Systematical implementation approach in the study: significant differentially expressed genes were identified as well as associated gene ontology terminologies and pathways were enriched using mRNA expression data sets of Huntington disease from neural cells and brain tissue. Multiple network approaches were also implemented to identify PPI, regulatory signature molecules, and potential therapeutic drug targets.

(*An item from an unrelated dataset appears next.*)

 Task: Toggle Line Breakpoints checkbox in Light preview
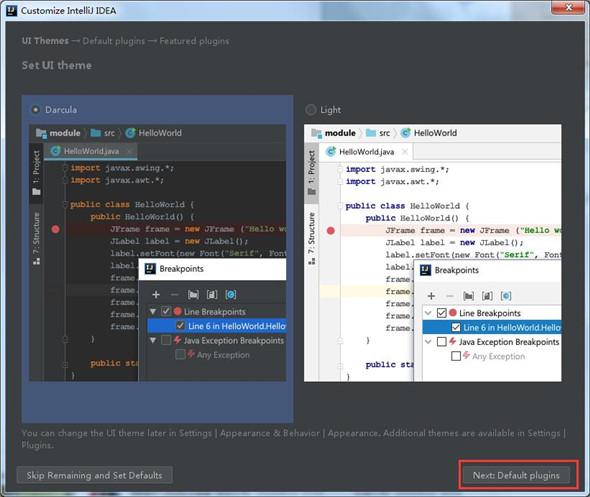point(442,313)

DEGs indicate differentially expressed genes; KEGG, Kyoto Encyclopedia of Genes and Genomes; PPI, protein-protein interaction; TF, transcription factor.

Figure 2.

(A) Overlapping 106 up-regulated common genes among data sets GSE64810 and GSE95343; (B) Overlapping 56 down-regulated common genes among data set GSE64810 and GSE95343; (C and D) heatmap of selected data sets, GSE64810 and GSE95343 displaying differential expression level; the color scale reflects the expression value, and each row and column represents a gene. DEGs indicates differentially expressed genes.

Figure 3.

(A) KEGG Pathway enriched with the relevant DEGs, P < .05: Network Analyst and the Enrichr web-based server identified KEGG pathways (P < .05) linked with substantial DEGs. (B) DEG-related pathways in KEGG pathway analysis: the color of the bubble figure denotes log10 P values, whereas the size of the bubbles reflects gene counts. Furthermore, the horizontal axis reflects log10 FDR. (C to E) The bar diagrams illustrate significant GO terms (P < .05) related with genes regarding biological process, cellular component, and molecular function categories, correspondingly. The vertical axis displays enhanced GO terms with respect to (P < .05) and horizontal axis displays −log10 (P values). DEGs indicates differentially expressed genes; ECM, extracellular matrix; FDR, false discovery rate; GO, Gene Ontology; IgA, immunoglobulin A; KEGG, Kyoto Encyclopedia of Genes and Genomes.

Figure 4.

Visualization of PPI network of common DEG: (A) PPI network developed by Network Analyst showing the top 10 hub genes that interconnect other DEGs marked by blue nodes and other nodes symbolize DEGs connected by edges which reflect DEG interaction. (B) List of top 10 hub genes produced by Cytoscape through MCC method. Here, color shades represent the rank of hub proteins. The darker shades of color express the higher rank of hub genes and vice versa. (C) According to the selected layout, the top 10 hub proteins in a network are visualized using the MCC technique in Cytoscape v3.8.2 using the cytoHubba plugin. Pink-colored nodes represent the proteins associated via edges with the top 10 hub proteins in blue shade. DEG indicates differentially expressed gene; MCC, maximum clique centrality; PPI, protein-protein interaction.

Figure 5.

TF-gene and TF-miRNA coregulatory interconnections. (A) Identification of transcriptomic regulatory signatures by network analysis of DEGs using the Network Analyst server: the network highlights the top 9 TFs that are linked to DEGs. Blue nodes represent the TFs, other nodes represent the DEGs, and edges represent the interaction levels. (B) Network-based analysis of transcriptomic regulatory signatures by network analysis of DEGs using the Network Analyst server: the network displays the top 12 miRNAs interconnected with DEGs, with blue nodes representing miRNAs and other nodes representing DEGs linked through edges. DEGs indicates differentially expressed genes; TF, transcription factor.

Figure 6.

The main diseases linked to common differentially expressed genes are highlighted in the gene-disease association network (green: seeds and blue: diseases).

Figure 7.

Bar graph including top 10 related small molecules with high significant correlations according to P values.

Figure 8.

Graphical representation of the validation of relevant biomarkers.